As the frequency and cost of data breaches increase, banks and credits unions need to assess their security controls and address vulnerabilities.

Banks and credit unions have more types of cybersecurity tools at their disposal today than ever before, and it’s increasingly difficult to determine which of these tools are truly needed for any particular environment. Monetizing the budgetary value of individual security expenditures is incredibly challenging for IT security teams, so it may not be feasible to make purchasing decisions on that basis. Rather, financial institutions must assess where their security weaknesses are and identify the tools that can mitigate these weak links efficiently and cost-effectively.

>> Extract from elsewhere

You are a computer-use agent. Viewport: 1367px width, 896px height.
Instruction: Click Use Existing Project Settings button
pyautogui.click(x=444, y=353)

Unlike many other organizations, banks and credit unions tend to have solid security tools already in place. However, threats continue to intensify, so financial institutions should periodically reassess their security posture and identify tools that can augment or replace existing solutions. This can help them avoid the data breaches that have led to significant losses and major embarrassment for other financial institutions.

Based on today’s threats and security tools, most financial institutions will find the greatest benefit from focusing on four core security areas: web security, advanced persistent threat detection, security resource consolidation and virtual environment security.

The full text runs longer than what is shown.